▶ [LISTED ENTRIES]
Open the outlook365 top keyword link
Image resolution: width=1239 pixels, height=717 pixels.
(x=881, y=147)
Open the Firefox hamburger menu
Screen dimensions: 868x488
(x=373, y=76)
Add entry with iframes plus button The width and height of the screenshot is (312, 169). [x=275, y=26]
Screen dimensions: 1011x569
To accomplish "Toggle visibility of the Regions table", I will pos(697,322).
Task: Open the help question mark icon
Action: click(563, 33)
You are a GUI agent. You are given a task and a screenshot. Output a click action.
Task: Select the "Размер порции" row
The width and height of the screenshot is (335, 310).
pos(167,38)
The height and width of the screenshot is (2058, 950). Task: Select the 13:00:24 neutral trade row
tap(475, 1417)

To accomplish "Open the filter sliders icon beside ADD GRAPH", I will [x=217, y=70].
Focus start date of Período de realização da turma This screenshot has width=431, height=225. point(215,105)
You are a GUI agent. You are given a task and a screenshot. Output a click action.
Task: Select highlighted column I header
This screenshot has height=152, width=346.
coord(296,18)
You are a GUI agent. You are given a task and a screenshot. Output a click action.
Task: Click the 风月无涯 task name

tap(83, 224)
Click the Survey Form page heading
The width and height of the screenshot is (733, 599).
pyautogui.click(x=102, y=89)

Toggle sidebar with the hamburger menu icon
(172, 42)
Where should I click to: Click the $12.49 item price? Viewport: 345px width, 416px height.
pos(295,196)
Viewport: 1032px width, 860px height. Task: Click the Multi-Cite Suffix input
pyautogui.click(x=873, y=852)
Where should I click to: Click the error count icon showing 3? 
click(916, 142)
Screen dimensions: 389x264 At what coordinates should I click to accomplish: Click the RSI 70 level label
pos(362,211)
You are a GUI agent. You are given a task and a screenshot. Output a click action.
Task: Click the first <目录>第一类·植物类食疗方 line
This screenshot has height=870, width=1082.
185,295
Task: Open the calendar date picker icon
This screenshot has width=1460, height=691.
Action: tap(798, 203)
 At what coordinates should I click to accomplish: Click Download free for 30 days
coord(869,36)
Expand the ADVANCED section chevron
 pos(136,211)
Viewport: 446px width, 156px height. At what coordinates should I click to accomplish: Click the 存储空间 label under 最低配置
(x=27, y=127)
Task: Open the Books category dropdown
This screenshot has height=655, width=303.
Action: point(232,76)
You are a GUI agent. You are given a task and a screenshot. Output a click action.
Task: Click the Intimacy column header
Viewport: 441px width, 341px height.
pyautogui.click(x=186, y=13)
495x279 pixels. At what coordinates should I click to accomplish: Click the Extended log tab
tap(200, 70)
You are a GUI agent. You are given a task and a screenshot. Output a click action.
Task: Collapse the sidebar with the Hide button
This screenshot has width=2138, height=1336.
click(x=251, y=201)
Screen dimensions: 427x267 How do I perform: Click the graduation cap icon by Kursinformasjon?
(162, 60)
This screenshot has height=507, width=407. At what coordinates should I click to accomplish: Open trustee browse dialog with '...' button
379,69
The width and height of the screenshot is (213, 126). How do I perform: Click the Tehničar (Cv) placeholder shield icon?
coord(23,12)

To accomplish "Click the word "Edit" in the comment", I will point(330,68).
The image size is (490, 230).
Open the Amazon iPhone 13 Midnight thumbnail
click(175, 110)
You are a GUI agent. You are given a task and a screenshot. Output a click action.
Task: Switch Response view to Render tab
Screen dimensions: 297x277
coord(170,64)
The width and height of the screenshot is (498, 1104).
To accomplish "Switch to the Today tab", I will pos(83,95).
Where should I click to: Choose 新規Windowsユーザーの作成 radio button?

▶ [TASK BRIEF]
Copy the lines word for word, beginning at the line that contains "The width and height of the screenshot is (498, 1104)." and stopping after the last line of the records.

▶ [PROBLEM SOLUTION]
The width and height of the screenshot is (498, 1104).
To accomplish "Switch to the Today tab", I will pos(83,95).
Where should I click to: Choose 新規Windowsユーザーの作成 radio button?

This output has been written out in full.